Pero pese a todo, los ritmos de la política son los que son; las dinámicas, los argumentos, las ideas tienden a deshacerse en una suerte de verborrea difusa que establece las bases de lo que debe de ser el insulto y la mala fe, por encima de cualquier auxilio nacido del espíritu democrático. Una forma de hacer política que evidencia modos poco sutiles, poca inteligencia, nula muestra de preparación en la argumentación y en el diálogo, y una tremenda capacidad de insultar para conseguir, no otra cosa, sino hundir al adversario en el fango. La derecha ha sido siempre experta en estos asuntos; ha sabido atraer el conflicto a su forma de entender la política y, desde hace un tiempo, está intentando destrozar las instituciones que sostienen nuestra Constitución. No les gusta, no les gusta que la izquierda gobierne porque ellos son los llamados a esa cena, los hijos y nietos de aquellos que formaron un movimiento nacional auspiciado por el régimen franquista que elevó a España a ser “una, grande y libre”. La manera de atreverse a destrozarlo todo no extraña al lector avisado; nadie puede pensar que manejan argumentos improvisados porque existe literatura suficiente para desplegar estrategias de descalificación por doquier.
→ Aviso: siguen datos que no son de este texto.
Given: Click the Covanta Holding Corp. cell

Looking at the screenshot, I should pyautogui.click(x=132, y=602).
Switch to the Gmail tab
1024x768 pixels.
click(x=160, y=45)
Hablan de presión al gobierno, pero lo que hacen es intentar romper el país que, supuestamente, aman.
La izquierda no se mueve bien en esta manera de enfocar la política; no sabe construir desde la idea de destrozar. Las caras de los asistentes en Ferraz estaban desarmadas; alguno había con mirada de fogueo, pero todos y todas asimilaban una incierta imposibilidad de seguir. «Nosotros somos los buenos», decían cuando se miraban a los ojos.
El parque del Oeste, a unos metros de Ferraz, es un espectador atento al ritmo de los cuerpos que caminan hacia la sede de los socialistas. En los años de resistencia, cuando Madrid luchaba por sostener la Segunda República, ese mismo espacio era línea de frente. Una placa en Marqués de Urquijo pone de manifiesto que en el número 47 de esa calle vivieron María Teresa León y Rafael Alberti. Cuidado con los modos y los valores que algunos sostienen para sobrevivir en política, porque pueden llevar un alzamiento, o quizá una bala, en los bolsillos; una descalificación y mil sollozos.
“Grândola, Vila Morena”, aquella canción compuesta por José Afonso que dio pie a la Revolución de los Claveles en Portugal, marcaba el tono de los socialistas la mañana de este sábado. Esperemos al lunes para saber de dónde, de qué destrucción seguimos construyendo este país. “La puerta de Alcalá” sonaba ya a lo lejos.